Given records -

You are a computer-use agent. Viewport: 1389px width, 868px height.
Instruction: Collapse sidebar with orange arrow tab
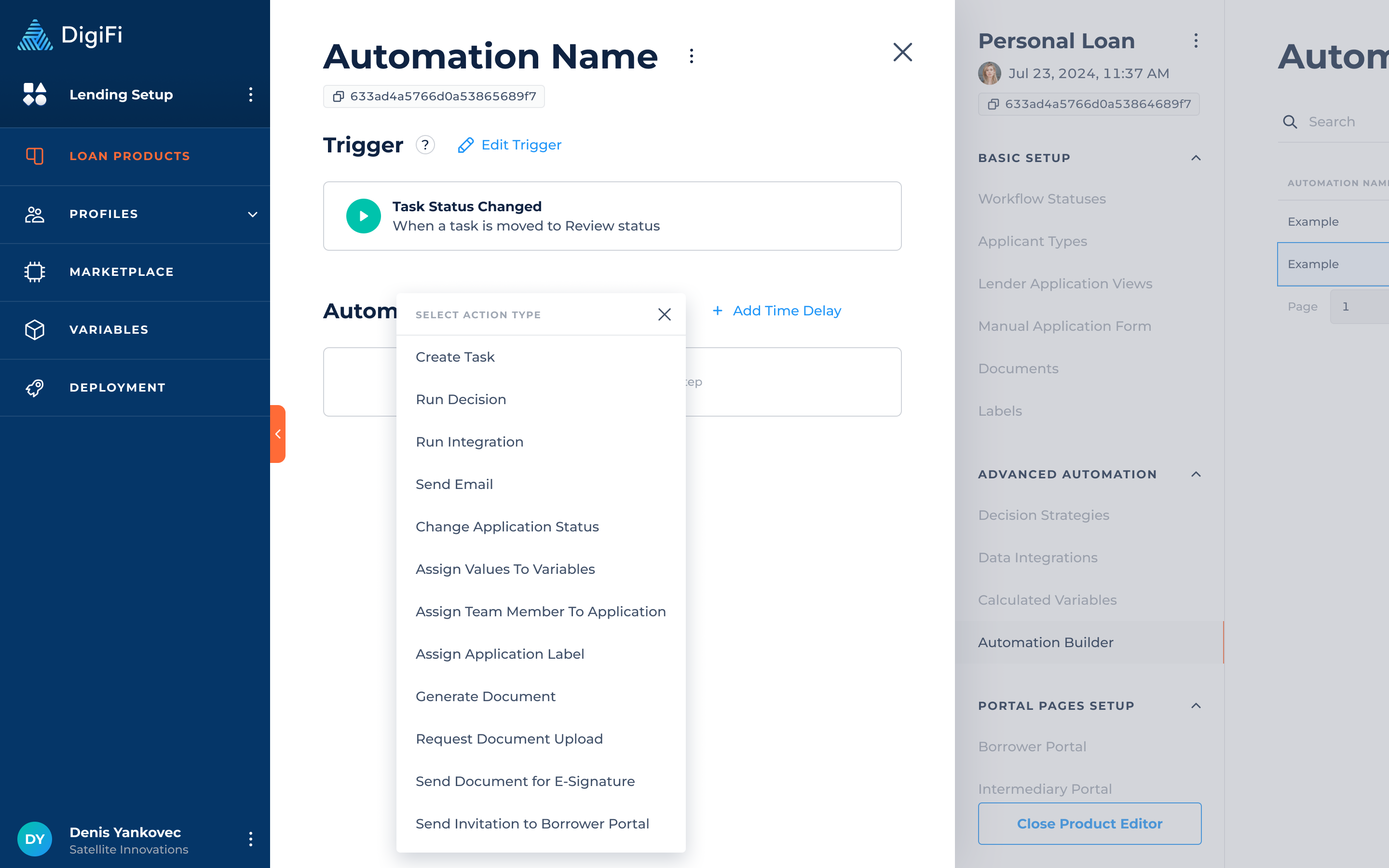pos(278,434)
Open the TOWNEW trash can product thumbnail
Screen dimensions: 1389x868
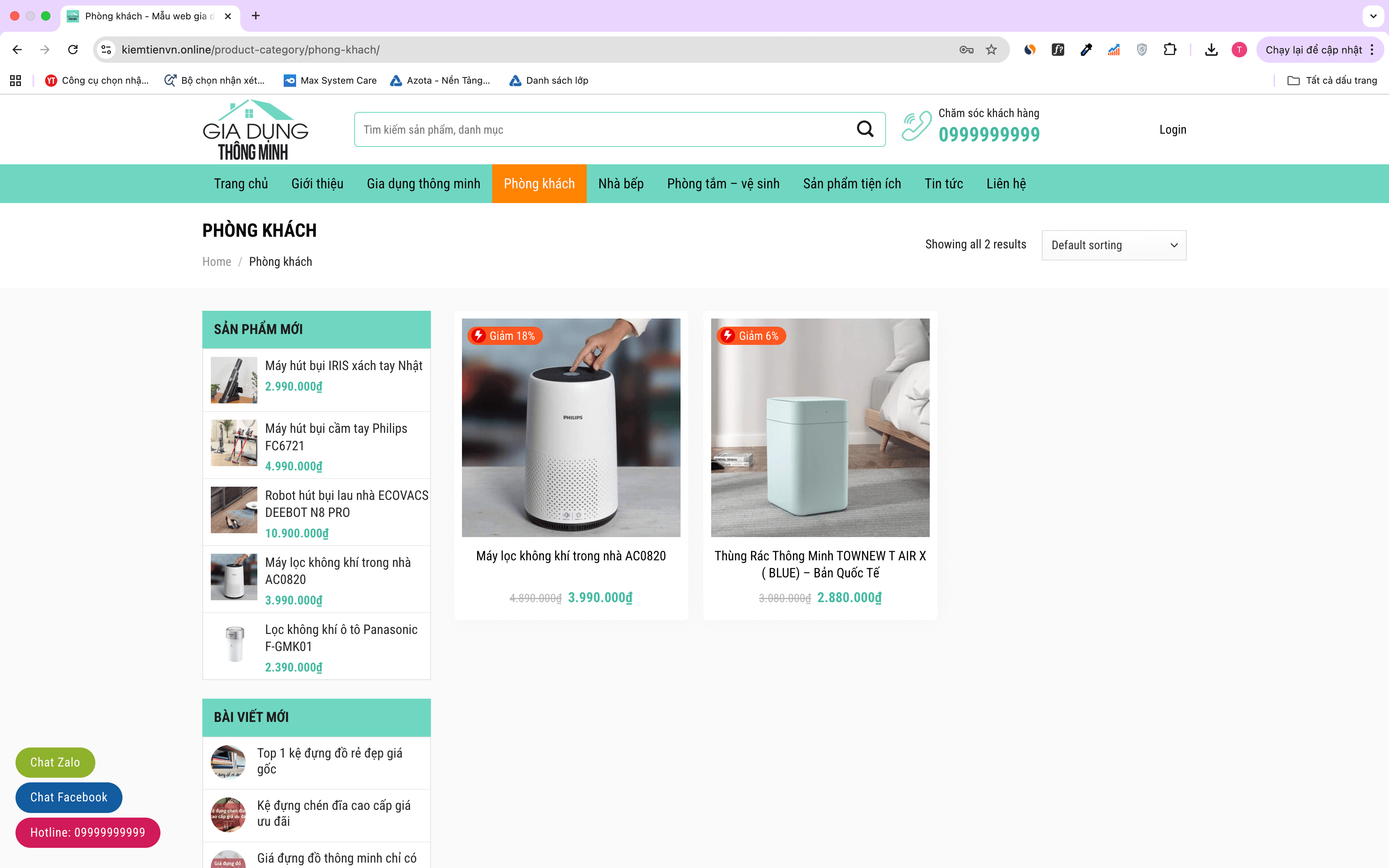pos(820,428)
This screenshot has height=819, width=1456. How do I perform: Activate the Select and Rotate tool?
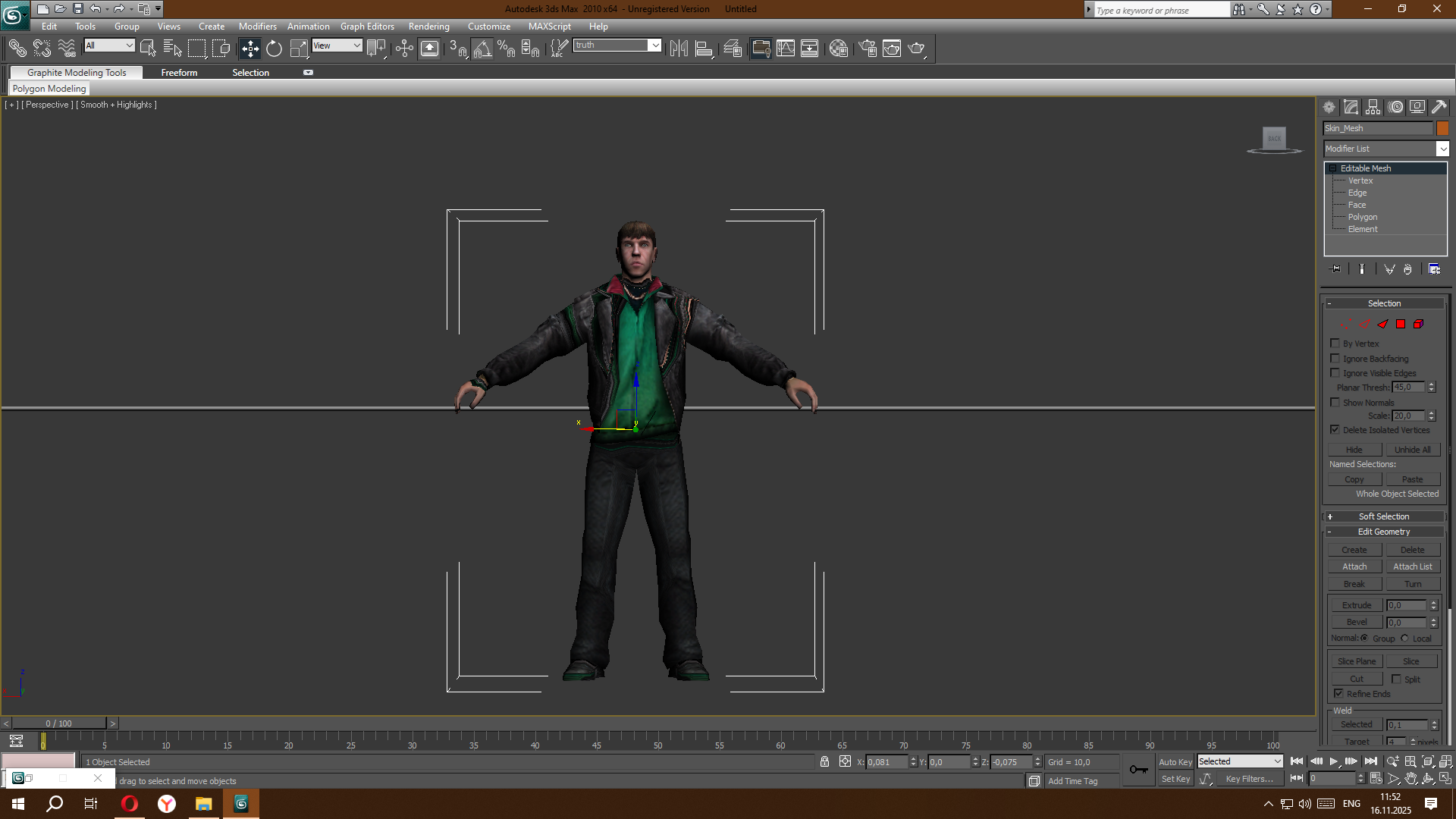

==

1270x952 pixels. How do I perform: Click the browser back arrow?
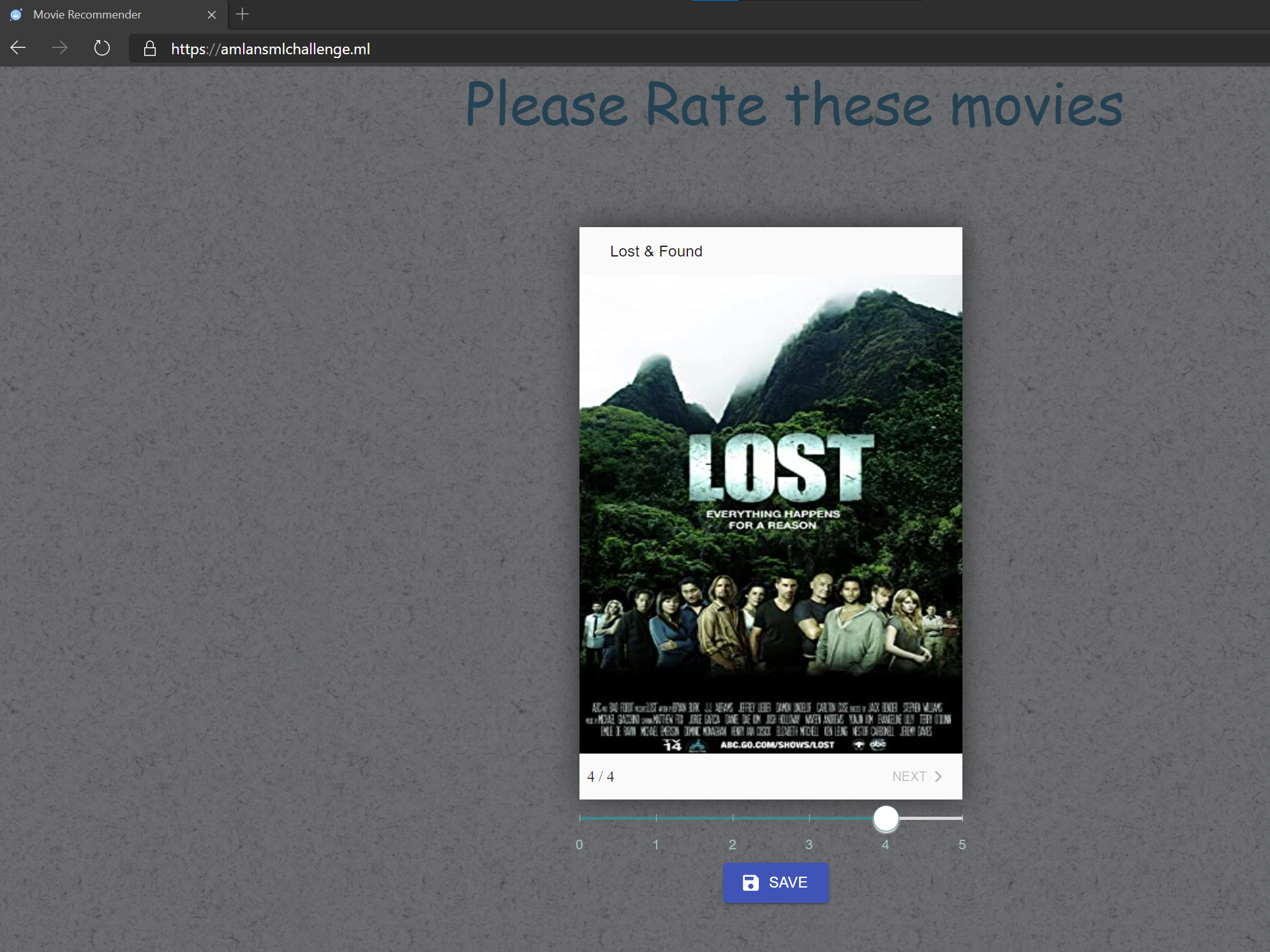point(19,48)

Exercise requirements -
If a line in the data above holds the string "height", copy it.

Written solution -
You are a computer-use agent. Viewport: 1389px width, 868px height.
This screenshot has height=819, width=1456. How do I perform: Activate the Select and Rotate tool?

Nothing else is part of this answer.